Lawson D, Frazer M J, Lynch C
Department of Anesthesiology, University of Virginia Health Sciences Center, Charlottesville 22908.
Anesthesiology. 1990 Nov;73(5):930-43. doi: 10.1097/00000542-199011000-00022.

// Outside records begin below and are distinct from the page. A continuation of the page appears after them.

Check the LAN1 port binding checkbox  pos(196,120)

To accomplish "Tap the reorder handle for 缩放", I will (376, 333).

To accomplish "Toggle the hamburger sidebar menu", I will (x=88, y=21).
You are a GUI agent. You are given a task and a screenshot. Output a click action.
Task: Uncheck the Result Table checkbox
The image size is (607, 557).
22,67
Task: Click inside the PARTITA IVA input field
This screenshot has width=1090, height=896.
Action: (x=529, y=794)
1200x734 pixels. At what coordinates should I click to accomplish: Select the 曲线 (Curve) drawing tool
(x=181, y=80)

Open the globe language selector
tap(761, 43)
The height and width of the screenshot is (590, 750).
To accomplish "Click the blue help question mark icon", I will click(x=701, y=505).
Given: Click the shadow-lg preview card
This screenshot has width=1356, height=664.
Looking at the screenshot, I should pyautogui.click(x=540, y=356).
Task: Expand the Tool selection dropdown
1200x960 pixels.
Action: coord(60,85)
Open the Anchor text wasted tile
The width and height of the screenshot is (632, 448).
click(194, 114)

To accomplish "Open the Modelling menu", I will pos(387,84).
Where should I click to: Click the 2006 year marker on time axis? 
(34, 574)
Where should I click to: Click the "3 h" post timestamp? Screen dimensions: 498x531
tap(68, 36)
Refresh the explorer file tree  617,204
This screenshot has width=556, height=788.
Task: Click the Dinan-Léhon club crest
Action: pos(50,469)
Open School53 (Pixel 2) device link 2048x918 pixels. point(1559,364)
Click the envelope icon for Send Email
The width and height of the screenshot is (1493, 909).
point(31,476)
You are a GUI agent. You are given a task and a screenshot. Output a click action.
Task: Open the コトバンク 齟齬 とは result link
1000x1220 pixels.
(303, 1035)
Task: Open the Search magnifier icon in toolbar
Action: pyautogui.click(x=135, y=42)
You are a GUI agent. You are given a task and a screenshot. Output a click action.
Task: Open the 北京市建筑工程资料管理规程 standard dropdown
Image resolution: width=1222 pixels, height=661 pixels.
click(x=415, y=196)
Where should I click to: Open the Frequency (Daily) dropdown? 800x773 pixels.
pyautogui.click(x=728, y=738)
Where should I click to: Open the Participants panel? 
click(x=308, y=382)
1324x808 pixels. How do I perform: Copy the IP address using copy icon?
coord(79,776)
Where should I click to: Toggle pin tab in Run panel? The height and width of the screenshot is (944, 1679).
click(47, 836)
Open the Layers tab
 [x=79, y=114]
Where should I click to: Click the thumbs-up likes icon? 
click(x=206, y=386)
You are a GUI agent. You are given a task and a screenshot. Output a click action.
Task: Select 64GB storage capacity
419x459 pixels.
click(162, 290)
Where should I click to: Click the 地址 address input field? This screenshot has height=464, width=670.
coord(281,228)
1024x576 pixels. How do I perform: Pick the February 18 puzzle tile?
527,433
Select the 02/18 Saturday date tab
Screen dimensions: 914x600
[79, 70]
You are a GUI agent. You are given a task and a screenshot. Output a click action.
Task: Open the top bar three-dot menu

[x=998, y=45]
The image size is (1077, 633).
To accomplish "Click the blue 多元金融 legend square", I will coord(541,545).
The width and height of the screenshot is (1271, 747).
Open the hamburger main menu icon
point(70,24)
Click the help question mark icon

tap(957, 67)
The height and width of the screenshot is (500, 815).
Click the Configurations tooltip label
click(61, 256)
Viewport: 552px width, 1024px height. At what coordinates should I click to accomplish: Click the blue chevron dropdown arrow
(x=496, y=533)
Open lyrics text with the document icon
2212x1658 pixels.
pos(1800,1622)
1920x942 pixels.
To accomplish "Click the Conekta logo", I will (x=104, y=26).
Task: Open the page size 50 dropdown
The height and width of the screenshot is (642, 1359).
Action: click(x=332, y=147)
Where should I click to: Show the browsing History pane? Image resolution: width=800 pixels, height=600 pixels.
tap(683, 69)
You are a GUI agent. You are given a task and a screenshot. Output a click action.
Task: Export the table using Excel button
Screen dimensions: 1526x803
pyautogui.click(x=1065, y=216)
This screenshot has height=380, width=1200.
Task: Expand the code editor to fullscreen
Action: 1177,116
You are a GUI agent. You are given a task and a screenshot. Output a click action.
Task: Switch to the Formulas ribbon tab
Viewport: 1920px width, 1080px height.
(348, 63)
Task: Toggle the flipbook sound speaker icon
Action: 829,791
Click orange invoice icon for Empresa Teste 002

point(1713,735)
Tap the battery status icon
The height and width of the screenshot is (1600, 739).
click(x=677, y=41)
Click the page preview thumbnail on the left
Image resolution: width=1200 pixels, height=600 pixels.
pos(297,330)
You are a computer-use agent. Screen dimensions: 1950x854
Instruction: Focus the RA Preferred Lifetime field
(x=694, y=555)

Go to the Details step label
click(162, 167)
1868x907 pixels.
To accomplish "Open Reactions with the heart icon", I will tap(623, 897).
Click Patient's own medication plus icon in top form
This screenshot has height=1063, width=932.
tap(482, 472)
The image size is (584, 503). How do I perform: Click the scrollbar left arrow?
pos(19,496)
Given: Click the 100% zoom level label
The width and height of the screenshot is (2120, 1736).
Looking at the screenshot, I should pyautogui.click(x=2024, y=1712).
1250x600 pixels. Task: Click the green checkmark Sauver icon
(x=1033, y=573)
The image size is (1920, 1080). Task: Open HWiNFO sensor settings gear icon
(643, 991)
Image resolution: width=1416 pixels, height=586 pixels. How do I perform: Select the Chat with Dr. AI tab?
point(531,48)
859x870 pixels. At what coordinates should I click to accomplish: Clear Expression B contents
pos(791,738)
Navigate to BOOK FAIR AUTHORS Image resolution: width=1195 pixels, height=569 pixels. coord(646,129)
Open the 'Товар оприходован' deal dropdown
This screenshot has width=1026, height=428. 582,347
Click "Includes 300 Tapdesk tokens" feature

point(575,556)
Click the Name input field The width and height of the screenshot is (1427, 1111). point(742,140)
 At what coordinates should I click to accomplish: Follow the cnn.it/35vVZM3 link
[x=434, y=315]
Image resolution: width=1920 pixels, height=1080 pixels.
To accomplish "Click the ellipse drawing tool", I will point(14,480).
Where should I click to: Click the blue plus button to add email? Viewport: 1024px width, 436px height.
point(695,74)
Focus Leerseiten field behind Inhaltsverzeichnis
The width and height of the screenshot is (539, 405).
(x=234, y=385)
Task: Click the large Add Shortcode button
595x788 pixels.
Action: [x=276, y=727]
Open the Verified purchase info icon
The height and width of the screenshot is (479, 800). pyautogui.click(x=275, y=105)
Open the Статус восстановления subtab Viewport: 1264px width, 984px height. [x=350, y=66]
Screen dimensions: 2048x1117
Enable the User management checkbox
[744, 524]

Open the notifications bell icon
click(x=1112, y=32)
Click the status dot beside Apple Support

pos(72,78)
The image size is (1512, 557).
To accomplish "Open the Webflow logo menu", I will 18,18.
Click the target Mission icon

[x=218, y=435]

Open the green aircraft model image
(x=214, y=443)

This study examined in vitro myocardial depression by 50% N2O. Maximal isometric contractions of guinea pig right ventricular papillary muscles were studied in Tyrode's superfusate at 37 degrees C within a gas-tight chamber. Superfusate (pH at 7.45) and chamber were equilibrated with 95% O2/5% CO2. After control measurements in 95% O2, muscles were studied with 50% N2 and 50% N2O (45% O2/5% CO2) in random order with an intervening and final recovery in oxygen. Muscles were field stimulated after rest and at 0.1-3 Hz. At 37 degrees C, muscle performance deteriorated over time with exposure to reduced oxygen; therefore, identical experiments were performed at 30 degrees C in which no systematic deterioration occurred. Peak tension and maximum rate of tension development (dT/dtmax) were compared for each stimulation rate. At both temperatures, N2O caused a 10-15% depression of contractility as compared to that observed with nitrogen. In a second protocol, muscles were studied at 37 degrees C in 26 mM K+ Tyrode's solution with 0.10 microM isoproterenol to study enhanced contractions mediated by slow (Ca2(+)-channel-dependent) action potentials. Rested-state double stimulations were used (stimulus interval, 250-600 ms) resulting in a first rested-state contraction followed by a second contraction (C2) with rapid initial tension development. The muscles were exposed to nitrogen and N2O as in the force-frequency experiments and did not deteriorate over time. In this setting, N2O also caused a 10-15% depression of C2 contractility as compared with nitrogen. Another set of muscles was studied in 95% O2 to which 0.5% halothane or 1% isoflurane was added before exposure to nitrogen and N2O. The combined depressant action of N2O with either halothane or isoflurane did not differ from that predicted by the simple addition of independent effects; there was no evidence of synergism. Furthermore, N2O (50%) alone depressed dT/dtmax in a manner similar to that of 0.5% halothane and different from that of 1.0% isoflurane. Experiments conducted in iso-osmolar 40 mM Na+ Tyrode's solution, in which activator Ca2+ arose from the sarcoplasmic reticulum Ca2+, also showed greater depression by N2O than nitrogen. N2O (50%) is a myocardial depressant independent of concurrent hypoxic effects with a pattern and magnitude of contractile depression similar to that of 0.5% halothane.
本研究检测了50%氧化亚氮对心肌的体外抑制作用。在37℃的气密小室内,于台氏液中研究豚鼠右心室乳头肌的最大等长收缩。台氏液(pH为7.45)和小室用95%氧气/5%二氧化碳平衡。在95%氧气环境下进行对照测量后,肌肉先后随机暴露于50%氮气和50%氧化亚氮(45%氧气/5%二氧化碳)环境中,中间及最后恢复至氧气环境。肌肉在休息后及0.1 - 3Hz频率下进行场刺激。在37℃时,随着暴露于低氧环境,肌肉性能随时间恶化;因此,在30℃进行了相同实验,在此温度下未出现系统性恶化。比较了每种刺激频率下的峰值张力和最大张力发展速率(dT/dtmax)。在两个温度下,与氮气相比,氧化亚氮均导致收缩力降低10 - 15%。在第二个实验方案中,在含有0.10微摩尔异丙肾上腺素的26毫摩尔钾离子台氏液中于37℃研究肌肉,以探讨由缓慢(钙通道依赖性)动作电位介导的增强收缩。采用静息状态双刺激(刺激间隔250 - 600毫秒),产生第一次静息状态收缩,随后是第二次收缩(C2),其初始张力快速发展。肌肉如在力 - 频率实验中那样暴露于氮气和氧化亚氮环境,且未随时间恶化。在此情况下,与氮气相比,氧化亚氮也使C2收缩力降低10 - 15%。另一组肌肉在95%氧气环境中进行研究,在暴露于氮气和氧化亚氮之前加入0.5%氟烷或1%异氟烷。氧化亚氮与氟烷或异氟烷的联合抑制作用与独立效应简单相加所预测的结果无差异;没有协同作用的证据。此外,单独的50%氧化亚氮降低dT/dtmax的方式类似于0.5%氟烷,不同于1.0%异氟烷。在等渗的40毫摩尔钠离子台氏液中进行的实验,其中激活钙来自肌浆网钙,也显示氧化亚氮比氮气产生更大的抑制作用。50%氧化亚氮是一种心肌抑制剂,与同时存在的低氧效应无关,其收缩抑制的模式和程度类似于0.5%氟烷。